How Slack achieved operational excellence for Spark on Amazon EMR utilizing generative AI

At Slack, our knowledge platform processes terabytes of knowledge every day utilizing Apache Spark on Amazon EMR on Amazon Elastic Compute Cloud (Amazon EC2), powering the insights that drive strategic decision-making throughout the group.

As our knowledge quantity expanded, so did our efficiency challenges. With conventional monitoring instruments, we couldn’t successfully handle our techniques when Spark jobs slowed down or prices spiraled uncontrolled. We have been caught looking by cryptic logs, making educated guesses about useful resource allocation, and watching our engineering groups spend hours on handbook tuning that ought to have been automated. That’s why we constructed one thing higher: an in depth metrics framework designed particularly for Spark’s distinctive challenges. This can be a visibility system that offers us granular insights into software habits, useful resource utilization, and job-level efficiency patterns we by no means had earlier than. We’ve achieved 30–50% price reductions and 40–60% quicker job completion instances. That is actual operational effectivity that immediately interprets to raised service for our customers and vital financial savings for our infrastructure price range. On this put up, we stroll you thru precisely how we constructed this framework, the important thing metrics that made the distinction, and the way your staff can implement related monitoring to remodel your individual Spark operations.

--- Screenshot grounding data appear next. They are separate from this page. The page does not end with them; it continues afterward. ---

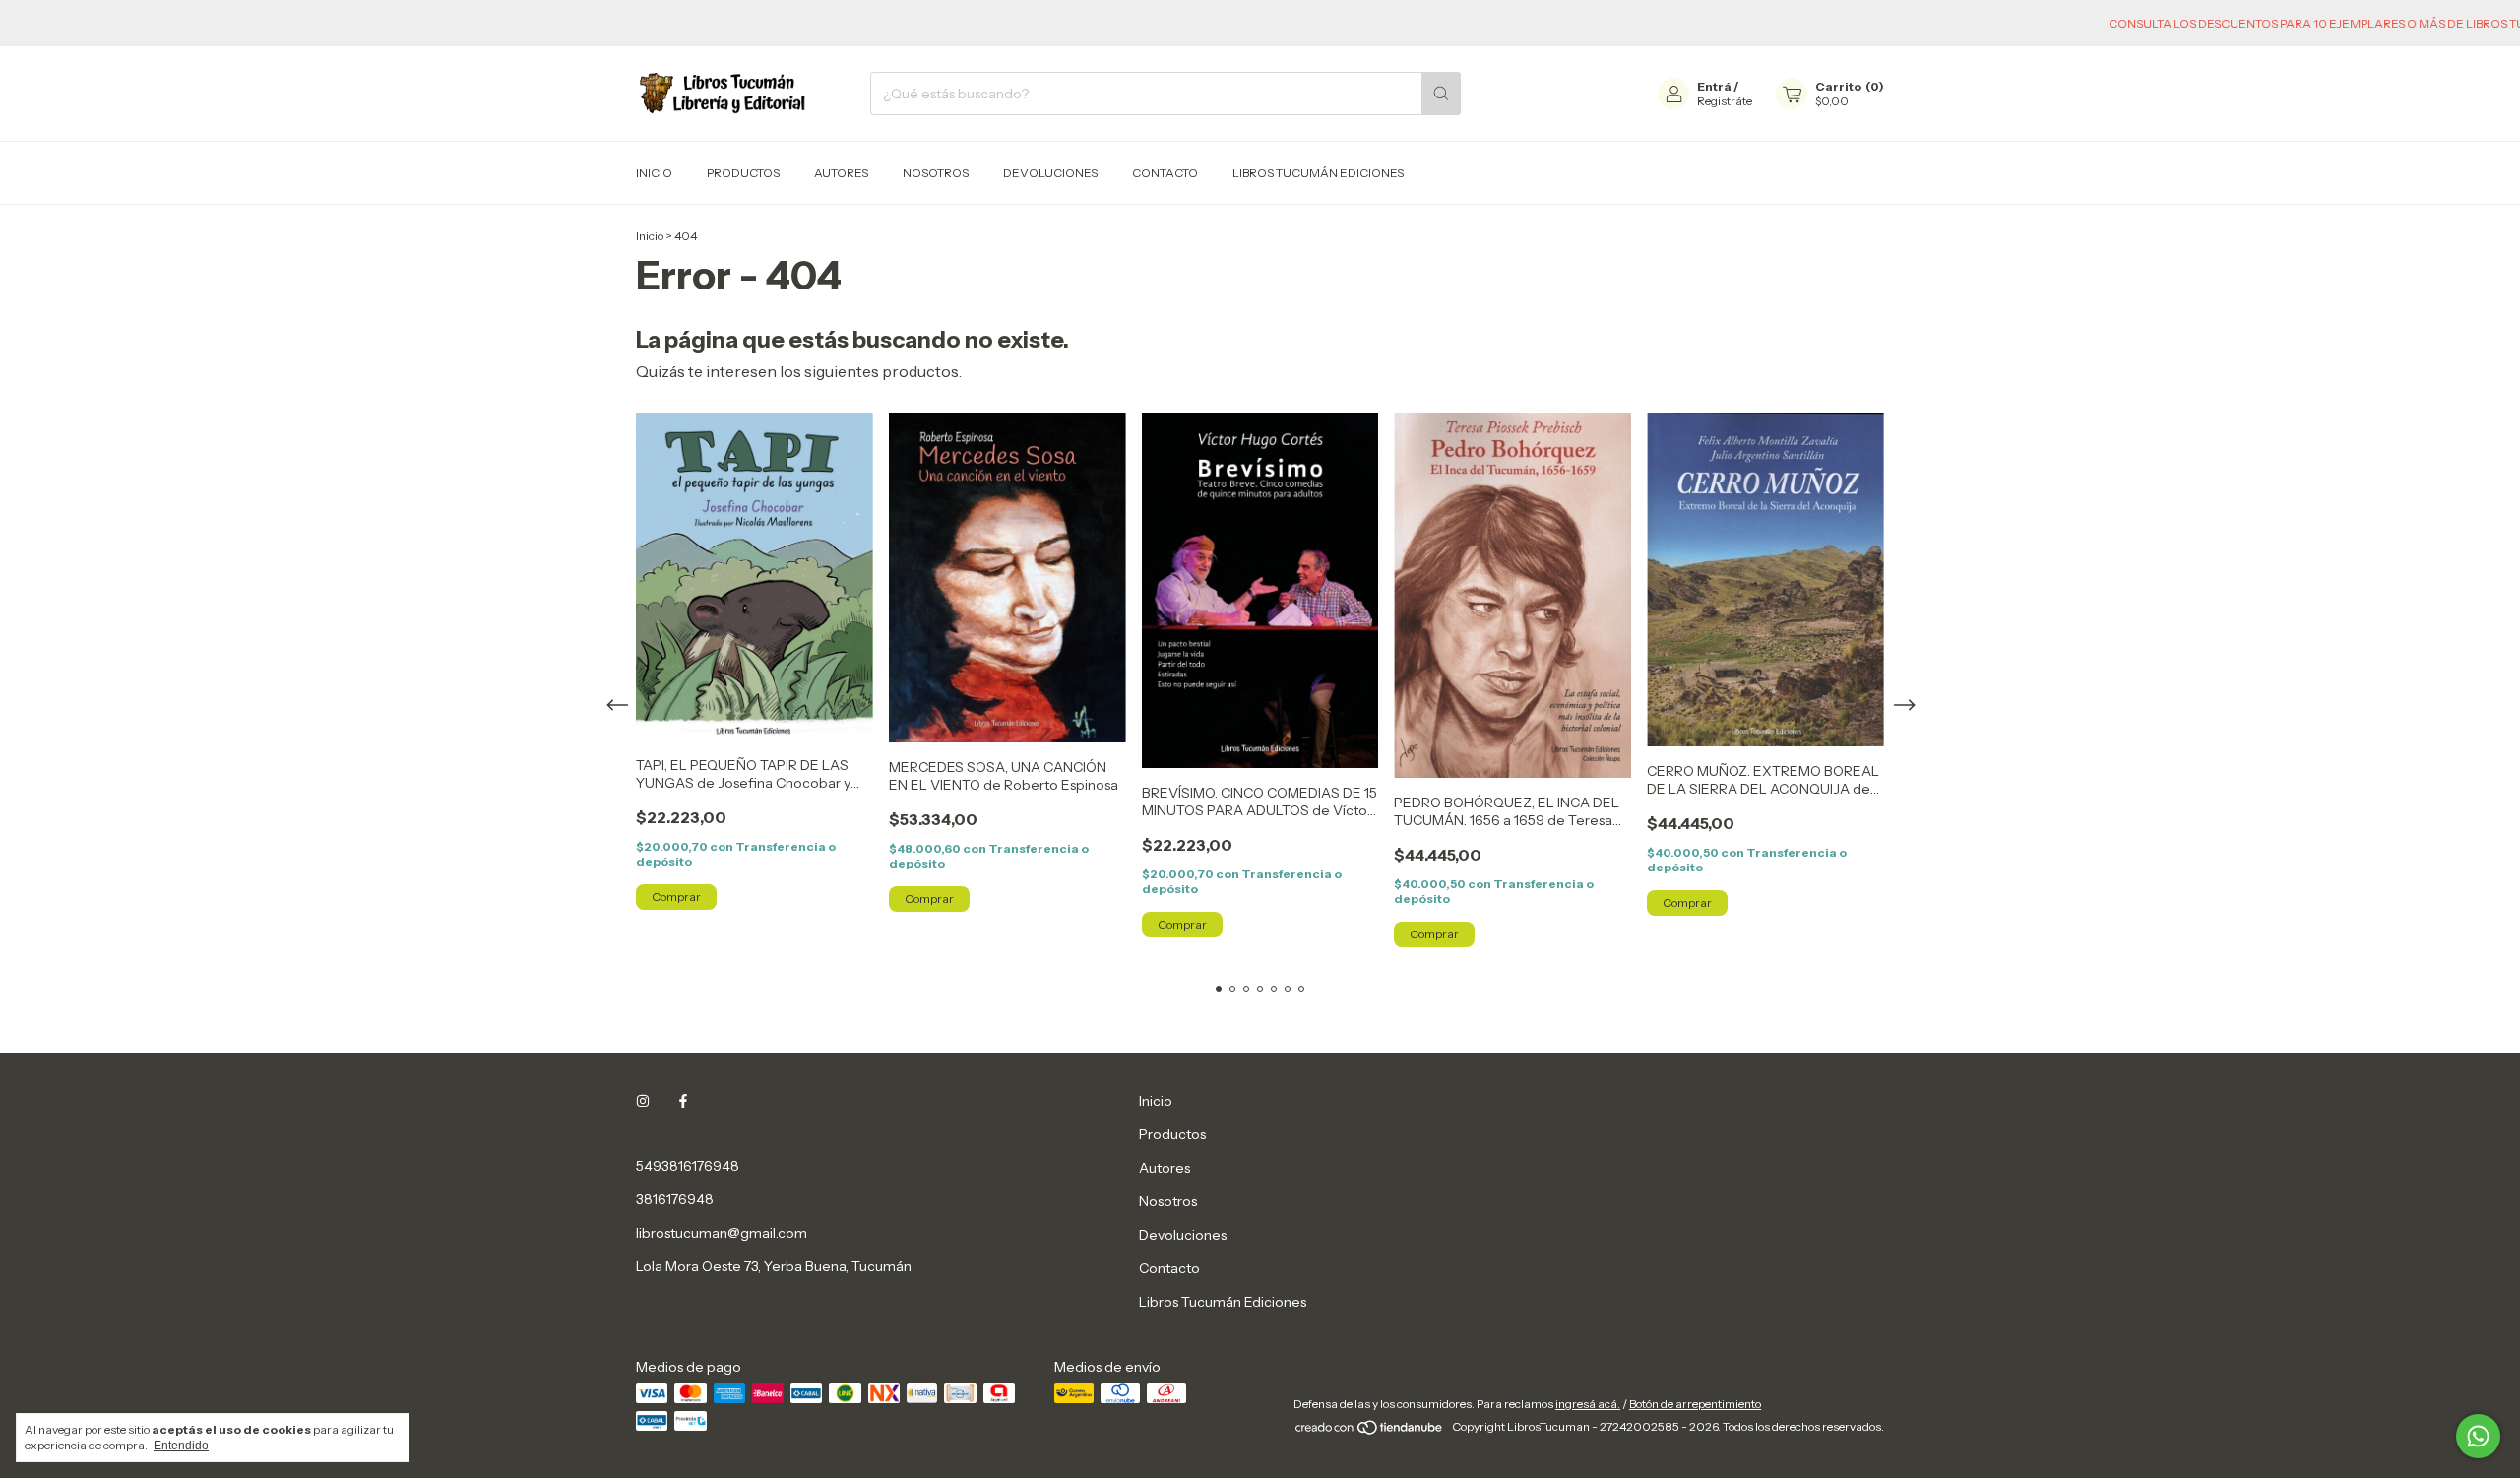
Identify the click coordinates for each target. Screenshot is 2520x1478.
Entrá (1714, 86)
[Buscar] (1441, 93)
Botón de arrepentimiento (1695, 1403)
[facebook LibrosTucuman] (683, 1101)
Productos (743, 172)
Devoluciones (1050, 172)
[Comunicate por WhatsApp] (2478, 1436)
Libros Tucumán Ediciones (1318, 172)
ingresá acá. (1587, 1403)
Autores (841, 172)
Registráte (1724, 101)
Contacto (1165, 172)
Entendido (181, 1445)
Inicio (654, 172)
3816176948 (675, 1199)
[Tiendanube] (1369, 1431)
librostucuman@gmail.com (721, 1233)
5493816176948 (687, 1166)
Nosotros (936, 172)
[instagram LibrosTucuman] (643, 1101)
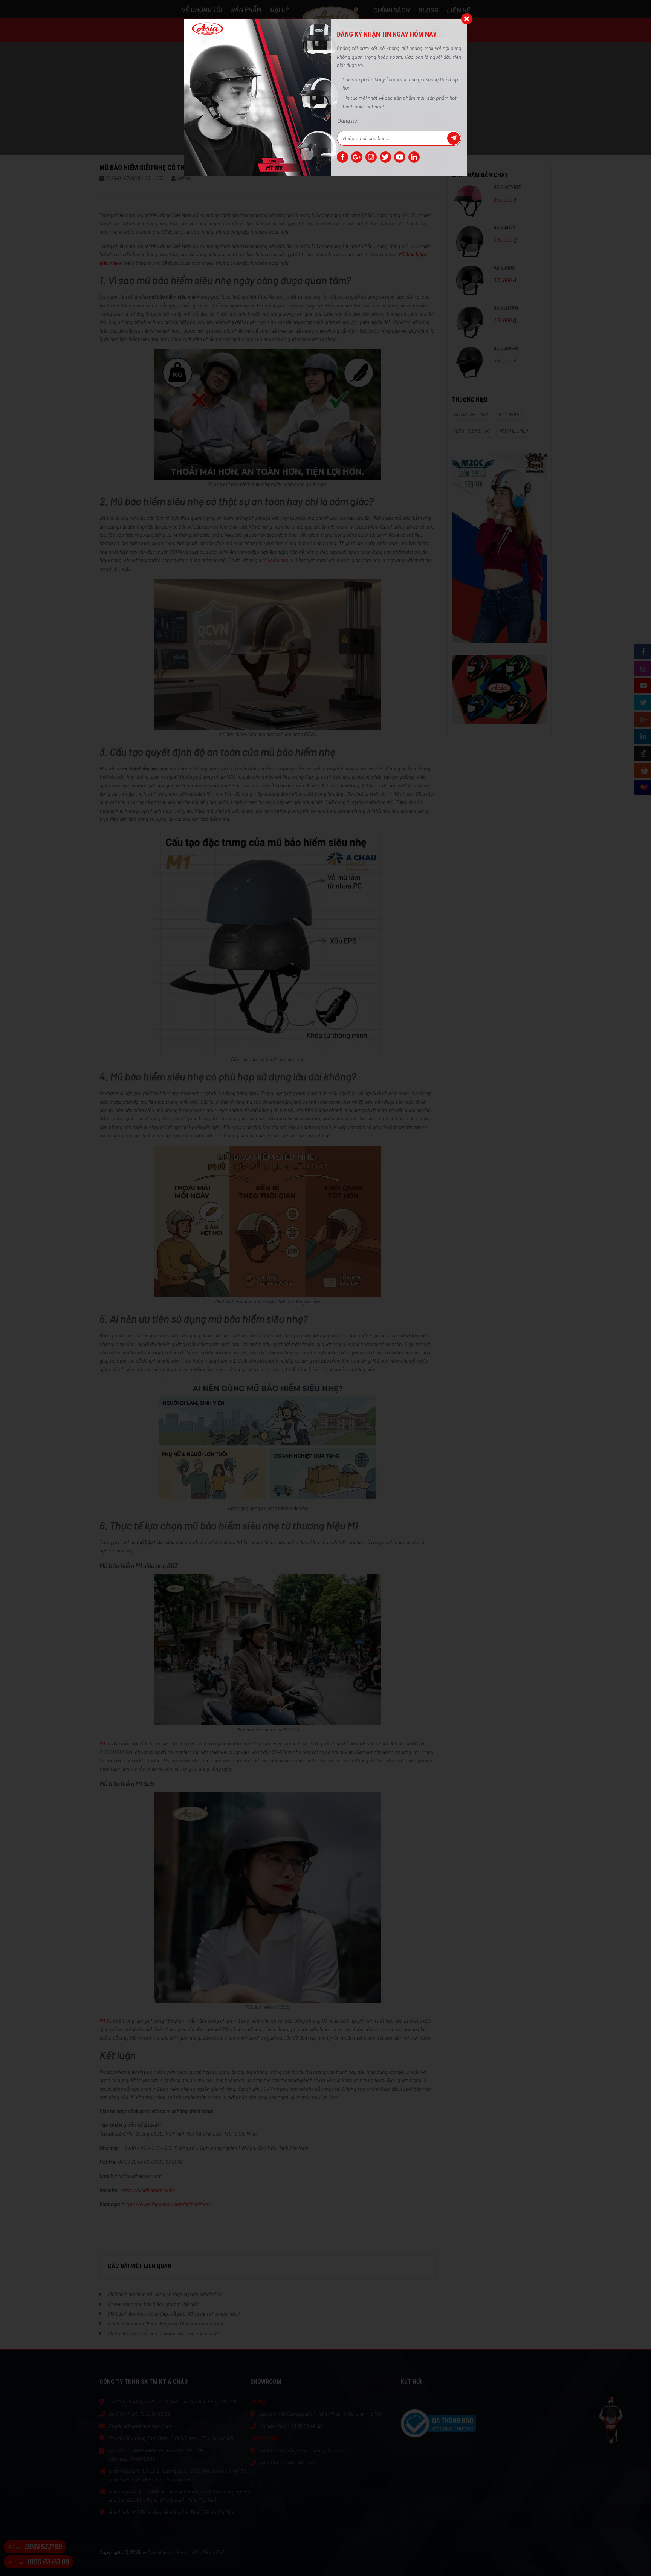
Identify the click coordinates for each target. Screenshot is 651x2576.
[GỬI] (453, 138)
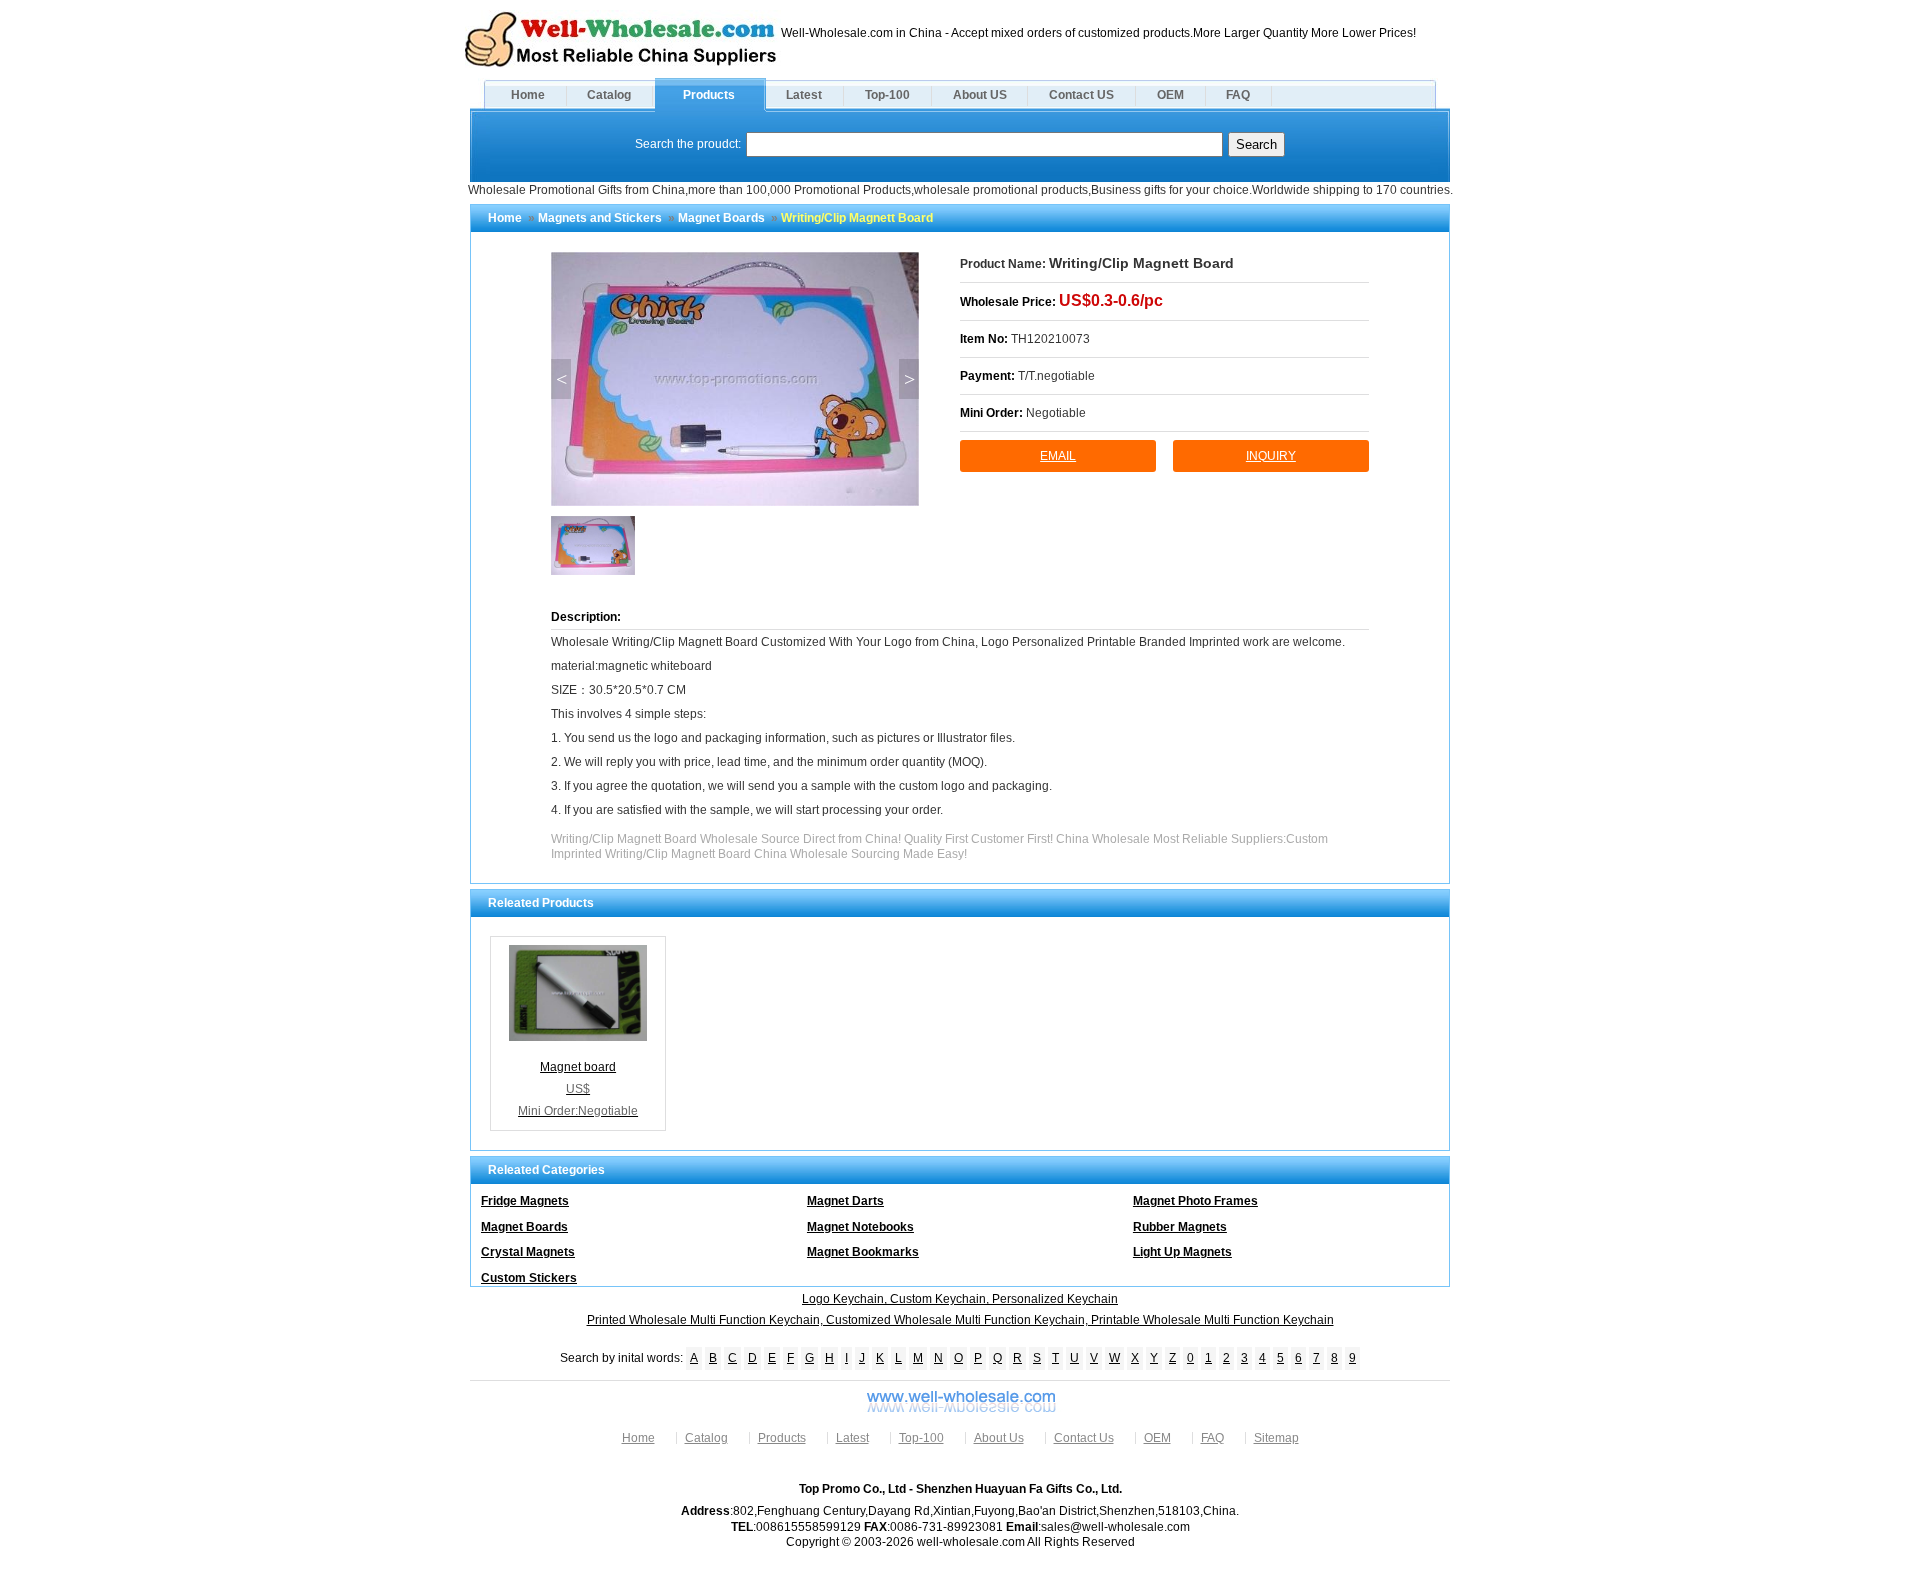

Why complete Spark monitoring issues

In enterprise environments, poorly optimized Spark jobs can waste 1000’s of {dollars} in cloud compute prices, block essential knowledge pipelines affecting downstream enterprise processes, create cascading failures throughout interconnected knowledge workflows, and influence service stage settlement (SLA) compliance for time-sensitive analytics.

The monitoring framework we’re inspecting captures over 40 distinct metrics throughout 5 key classes, offering the granular insights wanted to stop these points.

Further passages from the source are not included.